Data section:

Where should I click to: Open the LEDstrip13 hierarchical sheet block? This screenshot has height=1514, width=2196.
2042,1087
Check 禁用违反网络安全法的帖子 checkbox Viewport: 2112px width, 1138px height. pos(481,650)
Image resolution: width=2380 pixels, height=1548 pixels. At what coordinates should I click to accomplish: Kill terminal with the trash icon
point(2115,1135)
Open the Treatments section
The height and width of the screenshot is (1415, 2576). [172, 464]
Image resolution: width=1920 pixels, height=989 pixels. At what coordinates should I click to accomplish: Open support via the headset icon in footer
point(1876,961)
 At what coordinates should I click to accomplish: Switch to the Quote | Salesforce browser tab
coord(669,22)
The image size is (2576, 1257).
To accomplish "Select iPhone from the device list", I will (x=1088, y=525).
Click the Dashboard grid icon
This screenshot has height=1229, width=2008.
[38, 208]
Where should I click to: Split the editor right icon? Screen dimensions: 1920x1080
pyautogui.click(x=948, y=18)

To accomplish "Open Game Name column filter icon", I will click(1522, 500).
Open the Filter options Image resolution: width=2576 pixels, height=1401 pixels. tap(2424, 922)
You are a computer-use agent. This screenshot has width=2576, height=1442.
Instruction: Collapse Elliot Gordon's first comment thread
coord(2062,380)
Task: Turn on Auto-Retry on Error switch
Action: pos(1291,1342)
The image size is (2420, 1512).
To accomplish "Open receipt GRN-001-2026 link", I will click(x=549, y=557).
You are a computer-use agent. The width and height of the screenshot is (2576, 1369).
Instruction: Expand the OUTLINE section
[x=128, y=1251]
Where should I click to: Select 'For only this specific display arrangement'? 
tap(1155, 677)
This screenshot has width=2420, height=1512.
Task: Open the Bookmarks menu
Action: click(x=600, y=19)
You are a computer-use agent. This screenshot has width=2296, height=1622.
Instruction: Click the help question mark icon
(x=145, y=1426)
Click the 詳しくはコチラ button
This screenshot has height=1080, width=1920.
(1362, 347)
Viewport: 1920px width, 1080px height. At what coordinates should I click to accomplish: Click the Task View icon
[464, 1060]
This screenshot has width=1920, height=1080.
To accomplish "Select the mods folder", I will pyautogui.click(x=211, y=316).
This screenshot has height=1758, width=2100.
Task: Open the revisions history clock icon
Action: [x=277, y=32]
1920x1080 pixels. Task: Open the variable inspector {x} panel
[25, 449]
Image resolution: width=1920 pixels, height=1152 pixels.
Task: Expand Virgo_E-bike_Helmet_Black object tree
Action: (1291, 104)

Work required: The answer should be nothing more than the lines from the one with "Instruction: Collapse Elliot" through the end of the entries, restated word for word.

Answer to this exercise:
Instruction: Collapse Elliot Gordon's first comment thread
coord(2062,380)
Task: Turn on Auto-Retry on Error switch
Action: pos(1291,1342)
The image size is (2420, 1512).
To accomplish "Open receipt GRN-001-2026 link", I will click(x=549, y=557).
You are a computer-use agent. The width and height of the screenshot is (2576, 1369).
Instruction: Expand the OUTLINE section
[x=128, y=1251]
Where should I click to: Select 'For only this specific display arrangement'? 
tap(1155, 677)
This screenshot has width=2420, height=1512.
Task: Open the Bookmarks menu
Action: click(x=600, y=19)
You are a computer-use agent. This screenshot has width=2296, height=1622.
Instruction: Click the help question mark icon
(x=145, y=1426)
Click the 詳しくはコチラ button
This screenshot has height=1080, width=1920.
(1362, 347)
Viewport: 1920px width, 1080px height. At what coordinates should I click to accomplish: Click the Task View icon
[464, 1060]
This screenshot has width=1920, height=1080.
To accomplish "Select the mods folder", I will pyautogui.click(x=211, y=316).
This screenshot has height=1758, width=2100.
Task: Open the revisions history clock icon
Action: [x=277, y=32]
1920x1080 pixels. Task: Open the variable inspector {x} panel
[25, 449]
Image resolution: width=1920 pixels, height=1152 pixels.
Task: Expand Virgo_E-bike_Helmet_Black object tree
Action: (1291, 104)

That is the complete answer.